Here’s another example of conserveering.

This is the tip of the bow but as you can see the frame tubes are severely damaged. They broke at both sides of that semicircular section (on the welds as usual) with the virtually severed piece clinging to the long-missing bit of frame.

We realigned it to the rivet holes at the front of the floor panel (proving once and for all that the frame was built more than 10mm out of true at the front during original construction) and welded it back together.

But the metal here is seriously tortured and sleeving the curved section would have been a nightmare so we did the obvious thing and simply added an extra crossmember.

Dave ground it to size and I welded it in. This is one of his pic’s actually.

The new crossmember is firmly in position and if you study the arrangement of clamps and that piece of stainless box section you’ll see that a replacement flange plate to attach F23 is also set up and ready for welding – another of Dave’s masterpieces.

Now the entire front frame is original, nothing lost though, admittedly, several new pieces have been added and the extra crossmember is doing all the hard work as well as allowing us to tie the wounded floor panel directly into it with a row of existing rivet holes that originally only attached the floor to the corrugated panel beneath. Now they’ll pick up the corrugations and the new steelwork with the floor panel sandwiched in between.

Our missing F-23 bulkhead was next on the list. We thought we did well to recover and mend F-22 so F-23 was always going to be wishful thinking…

Rob’s former was spot-on so we set about bashing some metal around it.

This isn’t the former you’re looking at, by the way. It’s another piece of shaped plywood used to make a sandwich of the alloy sheet. The former is on the other side.

Those are fairly extreme curves in the outer corners so we had to take it off the former once or twice for some shrinking and trimming.

Then some fettling with the knocking sticks…

…John marks off where we have to cut to clear the frame tubes… then voila!

It fits; one more part that’ll still be riveted into this beautiful machine long after we’re all long gone.

Here’s another outrigger, this time F-21-S and it has special significance but back to that in a mo’.

We only retrieved half of it and it looked like this.

And then like this…

Yes, it would have been easier to make a new one but what to do with the original? So we did the usual and made a new top half for it and glued it on.

OK, you’re wondering, what’s so special about yet another squashed outrigger and the answer is easy. It’s the last one. We’ve fixed them all now – all the ones we’ve been able to find, that is.

Some pieces surfaced in 67 and others remain in the lake but here in 2007 we have the greater part of the boat ready for the next stage.

Next we need to reunite the front and rear frame sections and to that end we had a visit from John Getty today – he seemed to like what he saw, which is high praise indeed from a man of his engineering ability.
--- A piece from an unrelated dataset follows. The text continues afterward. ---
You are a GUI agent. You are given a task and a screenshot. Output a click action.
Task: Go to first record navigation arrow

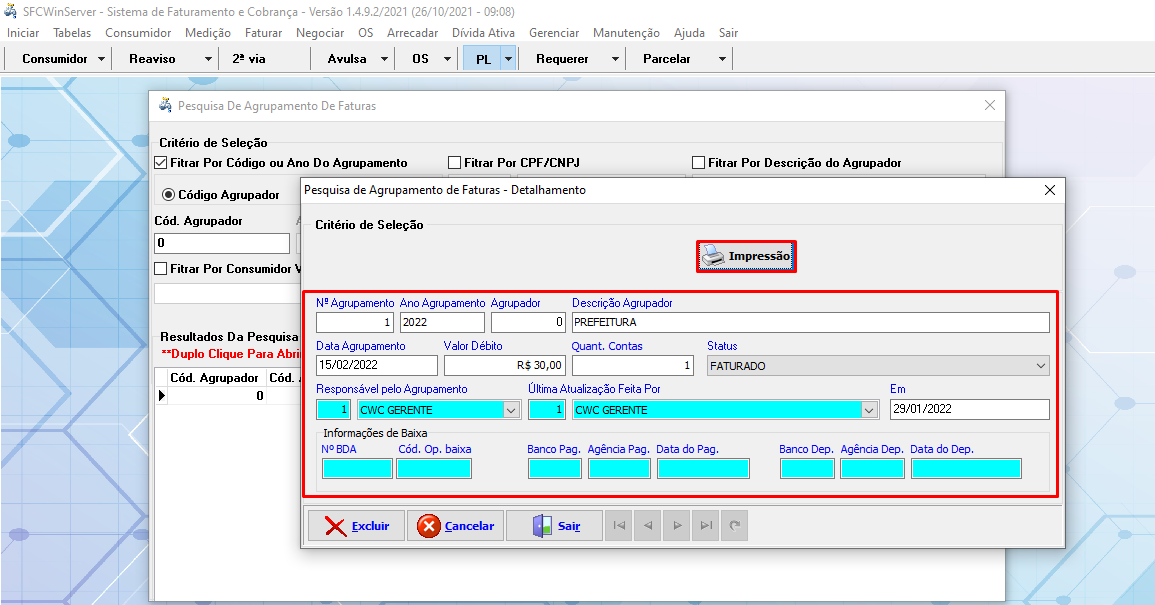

After that we’re to complete a full trial-build from F-13 forwards to sort all the rivet holes and front skins and then it’s into the rebuild for real.
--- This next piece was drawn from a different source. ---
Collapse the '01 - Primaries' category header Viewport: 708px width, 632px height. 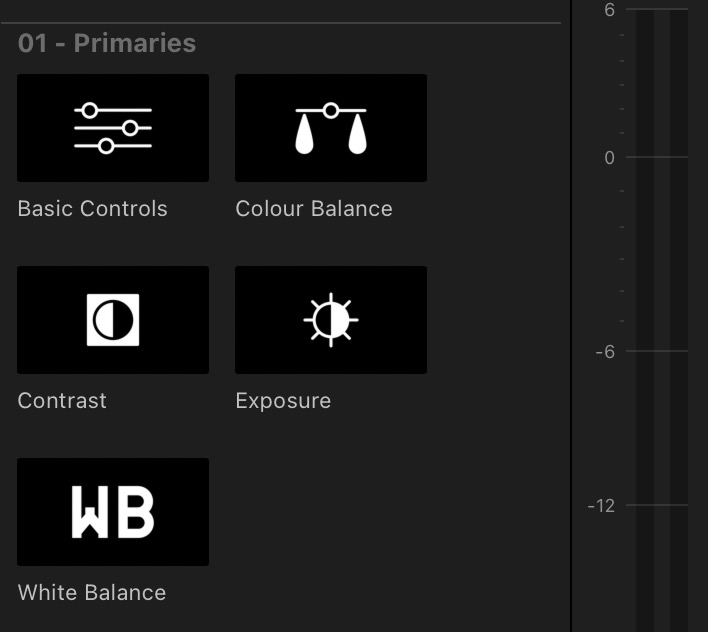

The target to begin reassembly is September 07 as we’ve allowed two years to construct the hull and the disassembly / preparation stage is almost complete.

Next week we’ll fit all the cockpit panels and let you have a look at the whole thing.

We can take great satisfaction in knowing that not one structural panel has been written off and the blue-painted, outer skins from the cockpit are going into the museum to remind visitors of Bluebird’s tragic accident and long hibernation.

14th June 2007


Almost there with phase-one of K7’s bow conservation programme. The frame is back together and all the bulkhead and outriggers are all aboard again.

Yes, we promised to show you the whole job at this stage but sadly it was a lie and there are two reasons for this.

One, our ‘pet-paparazzi’, the loveable, Michaela Robinson-Tate of the Westmorland Gazette is leaving us for a better life with BBC Radio Cumbria.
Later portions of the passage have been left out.